Note this is different to unittest.mock.patch()'s behaviour, which is to mock only during the test methods.

Caveats

Time is global state. Any concurrent threads or async functions are also be affected. Some aren’t ready for time to move so rapidly or backwards, and may crash or produce unexpected results.

Also beware that other processes are not affected. For example, if you use datetime functions in a client/server database they will still return the real time.

Comparison

There are some prior libraries that try to achieve the same thing. They have their own strengths and weaknesses. Here’s a quick comparison.

unittest.mock

The standard library’s unittest.mock can be used to target imports of datetime and time to change the returned value for current time. Unfortunately, this is fragile as it only affects the import location the mock targets. Therefore, if you have several modules in a call tree requesting the date/time, you need several mocks. This is a general problem with unittest.mock - see Why Your Mock Doesn’t Work.

It’s also impossible to mock certain references, such as function default arguments:

def update_books(_now=time.time):  # set as default argument so faster lookup
    for book in books:
        ...

Although this is rare, it’s often used to optimize repeat loops.

freezegun

Steve Pulec’s freezegun library is a popular solution. It provides a clear API which was much of the inspiration for time-machine.

The main drawback is its slow implementation. It essentially does a find-and-replace mock of all the places that the datetime and time modules have been imported. This gets around the problems with using unittest.mock, but it means the time it takes to do the mocking is proportional to the number of loaded modules. In large projects, this can take several seconds, an impractical overhead for an individual test.

Also, it can’t affect C extensions that call the standard library functions, including Cython-ized Python code.

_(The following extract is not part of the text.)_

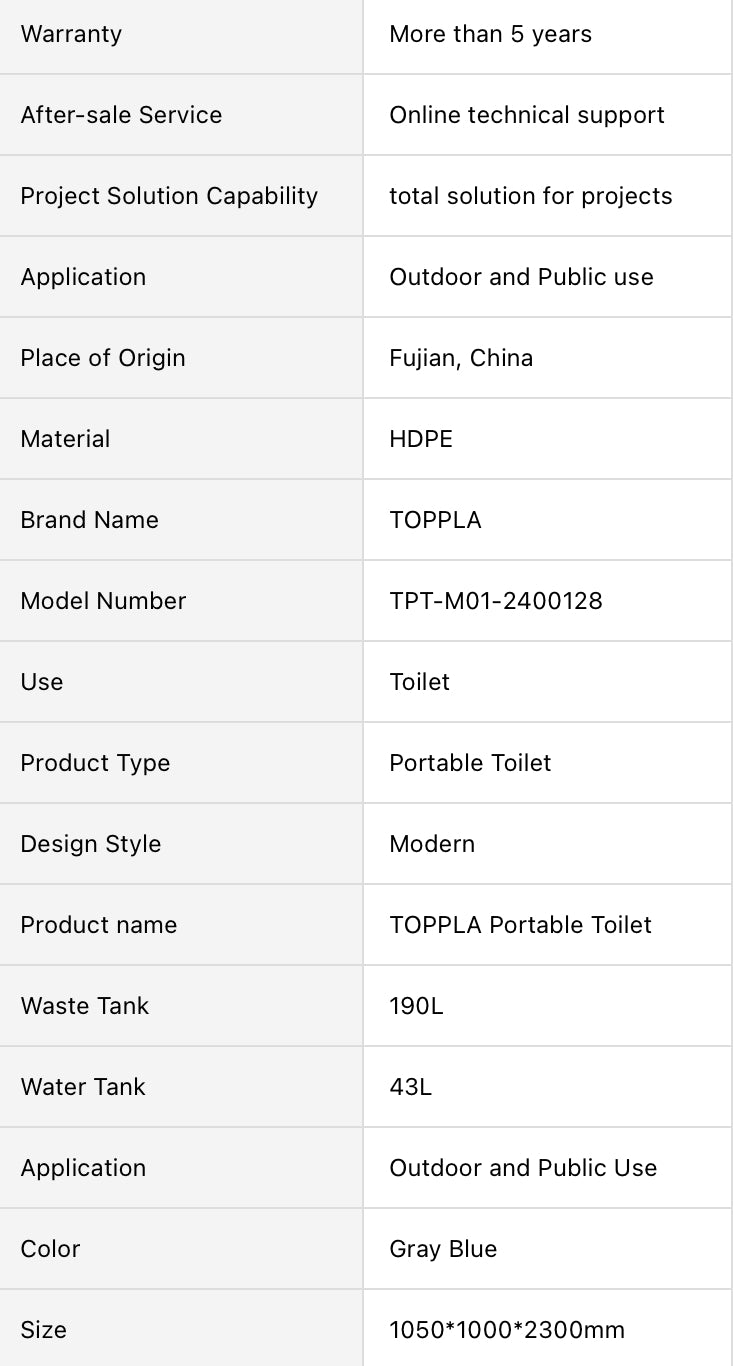Click the Design Style label
Viewport: 736px width, 1366px height.
click(90, 844)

Additionally, it has the same problem that it can’t mock function default arguments and some other references.

python-libfaketime

Simon Weber’s python-libfaketime wraps the LD_PRELOAD library libfaketime. libfaketime replaces all the C-level system calls for the current time with its own wrappers. It’s therefore a “perfect” mock for the current process, affecting every single point the current time might be fetched, and performs much faster than freezegun.

Unfortunately it comes with the limitations of LD_PRELOAD (explanation). First, this is only available on Unix platforms, which prevents it from working on Windows. Seccond, you either use its reexec_if_needed() function, which restarts (re-execs) your tests’ process once while loading, or manually manage the LD_PRELOAD environment variable (everywhere you run your tests). Re-execing breaks profilers, use of python -m pdb and similar, and other things that might wrap your test process. Manually managing the environment variable is a bit of overhead for each environment you want to run your tests in.

time-machine

time-machine is intended to combine the advantages of freezegun and libfaketime. It works without LD_PRELOAD but still mocks the standard library functions everywhere they may be referenced. Its weak point is that other libraries using date/time system calls won’t be mocked. Thankfully this is rare. It’s also possible such python libraries can be added to the set mocked by time-machine.

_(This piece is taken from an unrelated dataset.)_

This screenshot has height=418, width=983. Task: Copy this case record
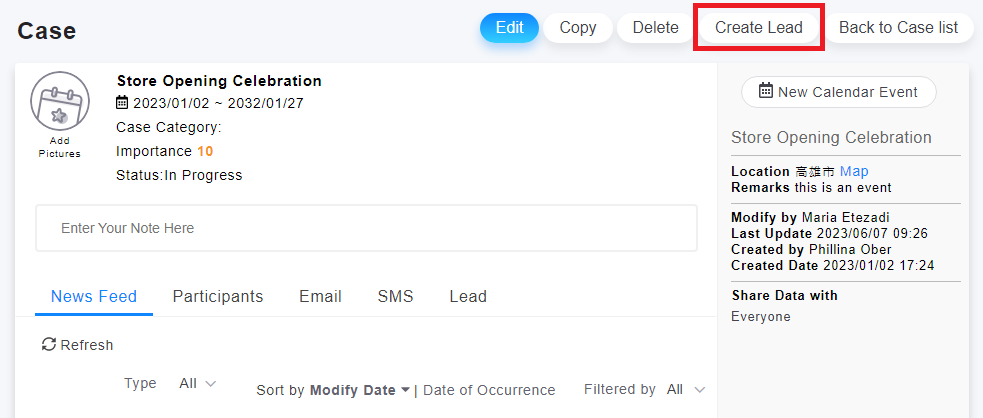click(x=578, y=28)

One drawback is that it only works with CPython, so can’t be used with other Python interpreters like PyPy. However it may possible to extend it to support other interpreters through different mocking mechanisms.

Migrating from libfaketime or freezegun

freezegun has a useful API, and python-libfaketime copies some of it, with a different function name. time-machine also copies some of freezegun’s API, in travel()'s destination, tick, and tz_offset arguments. There is one difference - time-machine’s tick argument defaults to True, because code tends to make the (reasonable) assumption that time progresses between function calls, and should normally be tested as such.

Some arguments aren’t supported like auto_tick_seconds, or the move_to() and tick() methods. These may be added in a future release.

If you are only fairly simple function calls, you should be able to migrate by replacing calls to freezegun.freeze_time() and libfaketime.fake_time() with time_machine.travel().